Rescale the data from the line containing "The image size is (605, 613)." up to and including the line containing "Action: coord(390,68)", giving every line again, requests included. Multiply each coordinate in the answers by 0.3 and round to whole numbers with halves going up, leaving all other numbers unchanged.

### Available records

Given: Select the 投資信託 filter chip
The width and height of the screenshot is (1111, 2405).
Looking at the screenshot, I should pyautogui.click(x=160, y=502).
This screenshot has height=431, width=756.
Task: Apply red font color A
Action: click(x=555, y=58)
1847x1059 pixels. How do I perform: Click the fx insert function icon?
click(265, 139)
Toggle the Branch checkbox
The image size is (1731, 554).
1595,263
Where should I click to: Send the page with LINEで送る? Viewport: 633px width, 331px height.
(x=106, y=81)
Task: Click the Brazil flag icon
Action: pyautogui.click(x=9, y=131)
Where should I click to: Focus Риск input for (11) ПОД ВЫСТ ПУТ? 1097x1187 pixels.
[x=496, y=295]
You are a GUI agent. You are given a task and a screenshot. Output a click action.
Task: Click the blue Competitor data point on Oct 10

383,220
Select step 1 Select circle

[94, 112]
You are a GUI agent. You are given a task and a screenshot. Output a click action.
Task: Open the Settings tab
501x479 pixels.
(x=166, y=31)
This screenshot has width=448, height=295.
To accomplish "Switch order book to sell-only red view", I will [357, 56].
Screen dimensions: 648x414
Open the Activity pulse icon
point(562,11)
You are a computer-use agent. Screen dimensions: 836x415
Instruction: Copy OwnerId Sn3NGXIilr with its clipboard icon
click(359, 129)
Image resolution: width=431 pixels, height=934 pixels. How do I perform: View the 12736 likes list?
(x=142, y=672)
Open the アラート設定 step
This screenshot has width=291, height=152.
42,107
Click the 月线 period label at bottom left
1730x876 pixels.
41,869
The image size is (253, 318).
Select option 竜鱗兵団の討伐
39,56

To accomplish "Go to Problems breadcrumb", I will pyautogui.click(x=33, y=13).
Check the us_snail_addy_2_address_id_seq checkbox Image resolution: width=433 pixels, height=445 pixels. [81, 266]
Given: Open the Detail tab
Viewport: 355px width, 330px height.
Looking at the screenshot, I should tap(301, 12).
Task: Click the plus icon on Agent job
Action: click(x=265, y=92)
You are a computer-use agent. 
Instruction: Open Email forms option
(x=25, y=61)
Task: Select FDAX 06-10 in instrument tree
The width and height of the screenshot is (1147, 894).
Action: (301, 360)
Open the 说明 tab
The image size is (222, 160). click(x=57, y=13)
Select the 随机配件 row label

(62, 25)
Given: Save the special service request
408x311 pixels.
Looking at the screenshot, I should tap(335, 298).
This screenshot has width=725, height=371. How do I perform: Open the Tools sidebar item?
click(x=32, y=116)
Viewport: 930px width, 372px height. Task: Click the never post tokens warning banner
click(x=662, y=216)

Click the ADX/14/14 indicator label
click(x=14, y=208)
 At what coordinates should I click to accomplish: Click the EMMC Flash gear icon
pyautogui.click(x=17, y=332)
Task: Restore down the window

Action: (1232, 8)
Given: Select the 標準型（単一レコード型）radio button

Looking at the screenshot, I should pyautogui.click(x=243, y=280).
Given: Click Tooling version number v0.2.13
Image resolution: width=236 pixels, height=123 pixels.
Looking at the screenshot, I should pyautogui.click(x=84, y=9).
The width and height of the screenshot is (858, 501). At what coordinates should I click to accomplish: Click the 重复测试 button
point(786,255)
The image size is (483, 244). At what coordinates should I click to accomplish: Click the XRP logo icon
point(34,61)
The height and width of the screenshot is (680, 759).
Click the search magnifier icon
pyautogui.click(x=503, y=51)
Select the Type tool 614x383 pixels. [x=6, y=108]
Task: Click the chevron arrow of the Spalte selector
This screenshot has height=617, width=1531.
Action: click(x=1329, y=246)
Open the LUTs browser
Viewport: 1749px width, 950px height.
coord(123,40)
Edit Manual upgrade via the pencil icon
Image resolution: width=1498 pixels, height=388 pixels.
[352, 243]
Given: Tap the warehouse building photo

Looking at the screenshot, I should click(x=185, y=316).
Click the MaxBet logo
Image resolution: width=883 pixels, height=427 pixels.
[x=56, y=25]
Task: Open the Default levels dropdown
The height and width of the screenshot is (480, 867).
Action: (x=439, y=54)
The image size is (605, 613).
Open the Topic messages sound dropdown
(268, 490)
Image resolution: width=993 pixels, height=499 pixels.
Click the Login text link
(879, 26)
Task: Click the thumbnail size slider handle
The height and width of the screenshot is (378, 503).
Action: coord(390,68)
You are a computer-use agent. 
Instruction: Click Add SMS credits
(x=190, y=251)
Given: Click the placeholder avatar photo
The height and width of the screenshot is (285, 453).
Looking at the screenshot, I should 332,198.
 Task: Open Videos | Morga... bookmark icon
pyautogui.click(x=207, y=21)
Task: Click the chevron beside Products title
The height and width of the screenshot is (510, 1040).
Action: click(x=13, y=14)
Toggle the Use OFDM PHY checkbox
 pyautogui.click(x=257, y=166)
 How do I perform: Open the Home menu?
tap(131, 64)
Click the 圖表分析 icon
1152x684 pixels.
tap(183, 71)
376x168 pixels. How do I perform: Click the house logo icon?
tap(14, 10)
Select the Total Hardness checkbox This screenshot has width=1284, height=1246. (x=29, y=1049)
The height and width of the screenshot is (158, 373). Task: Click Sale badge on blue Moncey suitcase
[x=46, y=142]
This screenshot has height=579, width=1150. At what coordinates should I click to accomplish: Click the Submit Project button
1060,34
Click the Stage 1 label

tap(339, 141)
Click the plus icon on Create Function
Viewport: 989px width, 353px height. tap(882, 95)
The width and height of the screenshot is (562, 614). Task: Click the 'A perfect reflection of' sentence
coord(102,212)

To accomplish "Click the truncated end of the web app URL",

######

Solution to this task:
The image size is (605, 613).
Open the Topic messages sound dropdown
(80, 147)
Image resolution: width=993 pixels, height=499 pixels.
Click the Login text link
(264, 8)
Task: Click the thumbnail size slider handle
The height and width of the screenshot is (378, 503).
Action: coord(117,20)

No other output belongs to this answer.